Dataset records
____________

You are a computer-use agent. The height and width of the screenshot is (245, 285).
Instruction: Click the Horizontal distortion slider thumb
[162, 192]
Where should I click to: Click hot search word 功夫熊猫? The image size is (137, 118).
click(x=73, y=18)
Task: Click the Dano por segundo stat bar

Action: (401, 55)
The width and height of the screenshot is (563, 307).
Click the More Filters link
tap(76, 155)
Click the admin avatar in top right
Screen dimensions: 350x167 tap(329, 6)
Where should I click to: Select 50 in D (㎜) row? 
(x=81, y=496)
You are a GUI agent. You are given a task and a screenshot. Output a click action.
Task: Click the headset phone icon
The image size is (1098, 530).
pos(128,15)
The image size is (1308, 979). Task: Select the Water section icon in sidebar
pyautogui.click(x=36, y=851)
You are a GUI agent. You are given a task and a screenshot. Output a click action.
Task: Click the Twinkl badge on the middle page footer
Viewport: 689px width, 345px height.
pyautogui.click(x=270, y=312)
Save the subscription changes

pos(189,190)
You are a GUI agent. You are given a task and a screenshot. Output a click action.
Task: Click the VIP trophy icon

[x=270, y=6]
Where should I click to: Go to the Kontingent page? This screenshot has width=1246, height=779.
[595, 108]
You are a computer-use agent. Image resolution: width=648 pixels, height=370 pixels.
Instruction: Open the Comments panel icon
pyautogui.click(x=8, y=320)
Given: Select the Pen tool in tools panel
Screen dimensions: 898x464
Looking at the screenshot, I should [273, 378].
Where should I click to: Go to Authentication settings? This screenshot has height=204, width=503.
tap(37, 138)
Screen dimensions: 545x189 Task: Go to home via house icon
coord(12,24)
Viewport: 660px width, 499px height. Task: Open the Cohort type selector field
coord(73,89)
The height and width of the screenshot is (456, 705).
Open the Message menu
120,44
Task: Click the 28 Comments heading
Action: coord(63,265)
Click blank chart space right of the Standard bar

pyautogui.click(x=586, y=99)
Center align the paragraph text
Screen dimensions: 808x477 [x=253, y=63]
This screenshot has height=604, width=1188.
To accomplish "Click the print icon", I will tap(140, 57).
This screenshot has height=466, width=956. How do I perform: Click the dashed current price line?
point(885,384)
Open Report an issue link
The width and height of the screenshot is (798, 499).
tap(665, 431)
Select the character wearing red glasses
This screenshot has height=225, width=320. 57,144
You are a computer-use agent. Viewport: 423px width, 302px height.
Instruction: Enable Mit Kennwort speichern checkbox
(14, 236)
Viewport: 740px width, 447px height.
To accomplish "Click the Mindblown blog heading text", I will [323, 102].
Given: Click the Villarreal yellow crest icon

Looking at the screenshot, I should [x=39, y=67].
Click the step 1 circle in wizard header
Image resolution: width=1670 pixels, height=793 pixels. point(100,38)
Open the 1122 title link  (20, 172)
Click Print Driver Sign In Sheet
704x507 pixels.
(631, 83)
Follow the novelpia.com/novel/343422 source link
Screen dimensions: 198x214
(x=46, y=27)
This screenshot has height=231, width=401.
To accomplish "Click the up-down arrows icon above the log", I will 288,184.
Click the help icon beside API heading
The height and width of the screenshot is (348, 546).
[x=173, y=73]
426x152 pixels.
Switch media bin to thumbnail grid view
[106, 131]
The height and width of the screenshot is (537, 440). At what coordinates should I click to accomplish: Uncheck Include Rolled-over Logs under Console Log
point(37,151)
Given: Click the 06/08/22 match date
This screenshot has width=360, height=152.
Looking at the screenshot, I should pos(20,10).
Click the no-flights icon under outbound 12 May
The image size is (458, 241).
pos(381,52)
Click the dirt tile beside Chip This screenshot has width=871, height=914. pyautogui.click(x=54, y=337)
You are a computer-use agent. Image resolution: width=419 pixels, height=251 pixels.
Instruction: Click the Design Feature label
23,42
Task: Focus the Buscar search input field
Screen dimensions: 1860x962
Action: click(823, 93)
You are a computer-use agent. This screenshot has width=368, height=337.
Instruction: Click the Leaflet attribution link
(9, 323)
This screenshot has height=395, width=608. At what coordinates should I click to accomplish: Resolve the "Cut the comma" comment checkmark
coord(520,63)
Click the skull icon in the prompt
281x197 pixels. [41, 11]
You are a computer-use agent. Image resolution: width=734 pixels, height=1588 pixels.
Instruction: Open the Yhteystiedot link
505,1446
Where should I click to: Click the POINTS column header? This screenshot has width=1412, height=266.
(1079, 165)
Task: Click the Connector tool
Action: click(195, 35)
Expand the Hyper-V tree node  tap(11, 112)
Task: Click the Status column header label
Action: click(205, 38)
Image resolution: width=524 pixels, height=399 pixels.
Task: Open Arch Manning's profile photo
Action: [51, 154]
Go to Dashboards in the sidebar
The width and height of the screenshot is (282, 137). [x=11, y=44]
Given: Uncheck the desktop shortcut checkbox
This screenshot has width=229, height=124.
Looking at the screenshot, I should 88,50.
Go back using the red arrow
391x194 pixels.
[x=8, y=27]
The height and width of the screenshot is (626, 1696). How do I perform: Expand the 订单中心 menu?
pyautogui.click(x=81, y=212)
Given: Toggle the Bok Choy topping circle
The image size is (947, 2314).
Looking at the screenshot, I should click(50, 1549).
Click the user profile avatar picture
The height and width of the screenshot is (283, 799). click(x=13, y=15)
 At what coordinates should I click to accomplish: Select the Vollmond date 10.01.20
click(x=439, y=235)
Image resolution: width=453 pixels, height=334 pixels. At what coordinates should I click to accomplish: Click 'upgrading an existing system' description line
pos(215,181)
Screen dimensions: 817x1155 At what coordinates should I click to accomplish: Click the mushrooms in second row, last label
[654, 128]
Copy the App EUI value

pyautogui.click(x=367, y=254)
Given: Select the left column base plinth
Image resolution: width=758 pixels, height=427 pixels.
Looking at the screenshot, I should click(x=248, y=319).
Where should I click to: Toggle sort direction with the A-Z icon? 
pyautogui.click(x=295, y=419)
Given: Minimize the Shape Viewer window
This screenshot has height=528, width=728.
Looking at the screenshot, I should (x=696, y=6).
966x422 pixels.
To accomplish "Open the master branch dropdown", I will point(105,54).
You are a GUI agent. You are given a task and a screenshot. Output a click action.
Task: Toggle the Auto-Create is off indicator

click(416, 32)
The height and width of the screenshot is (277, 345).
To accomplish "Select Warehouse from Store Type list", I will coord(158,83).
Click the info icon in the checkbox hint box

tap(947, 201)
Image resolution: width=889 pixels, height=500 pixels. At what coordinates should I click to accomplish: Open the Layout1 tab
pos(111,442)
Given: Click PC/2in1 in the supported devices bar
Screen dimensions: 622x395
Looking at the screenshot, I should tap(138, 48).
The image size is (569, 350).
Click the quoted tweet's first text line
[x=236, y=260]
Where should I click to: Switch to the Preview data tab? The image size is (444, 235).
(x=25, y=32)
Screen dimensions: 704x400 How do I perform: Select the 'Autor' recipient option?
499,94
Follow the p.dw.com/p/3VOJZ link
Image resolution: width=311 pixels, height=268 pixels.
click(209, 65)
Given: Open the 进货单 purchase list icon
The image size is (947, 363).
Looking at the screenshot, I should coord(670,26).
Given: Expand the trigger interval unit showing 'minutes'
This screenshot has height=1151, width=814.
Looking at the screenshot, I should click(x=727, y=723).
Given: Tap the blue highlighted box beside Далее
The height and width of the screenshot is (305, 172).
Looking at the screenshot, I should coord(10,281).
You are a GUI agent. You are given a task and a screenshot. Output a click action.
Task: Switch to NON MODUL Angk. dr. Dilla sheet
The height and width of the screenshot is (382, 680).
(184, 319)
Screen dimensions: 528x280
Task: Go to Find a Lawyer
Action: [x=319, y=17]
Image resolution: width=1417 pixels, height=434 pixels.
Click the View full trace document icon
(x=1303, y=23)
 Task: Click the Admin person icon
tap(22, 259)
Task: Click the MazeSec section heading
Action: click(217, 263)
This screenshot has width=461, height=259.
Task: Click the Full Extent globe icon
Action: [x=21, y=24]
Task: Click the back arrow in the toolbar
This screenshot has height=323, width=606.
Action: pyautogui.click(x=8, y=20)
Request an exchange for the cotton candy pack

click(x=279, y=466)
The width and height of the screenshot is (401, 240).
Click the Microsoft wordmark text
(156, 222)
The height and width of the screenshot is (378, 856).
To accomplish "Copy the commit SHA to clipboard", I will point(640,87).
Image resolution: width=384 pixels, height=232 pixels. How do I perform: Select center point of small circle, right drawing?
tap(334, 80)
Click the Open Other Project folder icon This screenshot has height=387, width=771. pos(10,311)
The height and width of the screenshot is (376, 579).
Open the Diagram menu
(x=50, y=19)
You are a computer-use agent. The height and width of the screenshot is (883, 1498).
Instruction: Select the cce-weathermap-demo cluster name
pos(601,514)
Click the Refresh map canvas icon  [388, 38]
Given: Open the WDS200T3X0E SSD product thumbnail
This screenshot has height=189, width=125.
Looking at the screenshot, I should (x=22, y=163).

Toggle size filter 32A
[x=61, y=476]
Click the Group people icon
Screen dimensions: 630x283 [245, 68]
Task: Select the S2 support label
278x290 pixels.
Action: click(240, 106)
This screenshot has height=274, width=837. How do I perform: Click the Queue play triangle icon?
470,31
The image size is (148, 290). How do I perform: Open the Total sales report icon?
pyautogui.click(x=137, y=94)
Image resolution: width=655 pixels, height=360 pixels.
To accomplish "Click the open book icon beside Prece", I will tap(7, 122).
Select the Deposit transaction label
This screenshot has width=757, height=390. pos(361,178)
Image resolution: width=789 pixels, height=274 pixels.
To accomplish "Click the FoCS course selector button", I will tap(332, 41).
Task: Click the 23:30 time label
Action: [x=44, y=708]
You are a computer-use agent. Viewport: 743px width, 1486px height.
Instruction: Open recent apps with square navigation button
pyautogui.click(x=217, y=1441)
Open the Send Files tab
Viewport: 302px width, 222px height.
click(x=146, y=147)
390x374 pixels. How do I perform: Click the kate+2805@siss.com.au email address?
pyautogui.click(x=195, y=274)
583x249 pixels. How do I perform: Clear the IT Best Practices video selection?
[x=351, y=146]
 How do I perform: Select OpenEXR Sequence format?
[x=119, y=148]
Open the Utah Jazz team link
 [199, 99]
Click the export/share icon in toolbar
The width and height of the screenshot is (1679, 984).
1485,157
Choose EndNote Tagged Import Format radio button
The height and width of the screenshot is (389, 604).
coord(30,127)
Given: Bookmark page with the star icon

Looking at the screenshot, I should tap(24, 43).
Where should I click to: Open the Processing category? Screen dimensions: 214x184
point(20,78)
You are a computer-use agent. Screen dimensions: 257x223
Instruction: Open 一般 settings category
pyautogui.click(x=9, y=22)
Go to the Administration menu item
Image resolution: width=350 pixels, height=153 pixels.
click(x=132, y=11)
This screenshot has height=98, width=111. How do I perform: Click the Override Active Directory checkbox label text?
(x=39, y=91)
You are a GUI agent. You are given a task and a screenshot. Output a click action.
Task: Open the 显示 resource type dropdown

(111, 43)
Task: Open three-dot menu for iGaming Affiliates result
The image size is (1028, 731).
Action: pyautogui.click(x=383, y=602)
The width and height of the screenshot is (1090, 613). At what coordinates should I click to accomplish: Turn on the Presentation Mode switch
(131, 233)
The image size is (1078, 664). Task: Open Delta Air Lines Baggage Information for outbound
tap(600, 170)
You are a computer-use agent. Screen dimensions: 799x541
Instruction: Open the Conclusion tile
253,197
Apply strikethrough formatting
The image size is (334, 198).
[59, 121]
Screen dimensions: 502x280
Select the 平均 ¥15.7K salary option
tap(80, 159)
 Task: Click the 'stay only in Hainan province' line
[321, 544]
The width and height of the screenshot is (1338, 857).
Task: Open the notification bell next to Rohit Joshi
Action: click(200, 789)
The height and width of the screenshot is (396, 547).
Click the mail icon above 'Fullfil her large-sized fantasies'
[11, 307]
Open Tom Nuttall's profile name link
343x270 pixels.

____________

#### What this task involves
Copy out, from the data above, each line where the string "Follow" is present.

#### Output below
Follow the novelpia.com/novel/343422 source link
Follow the p.dw.com/p/3VOJZ link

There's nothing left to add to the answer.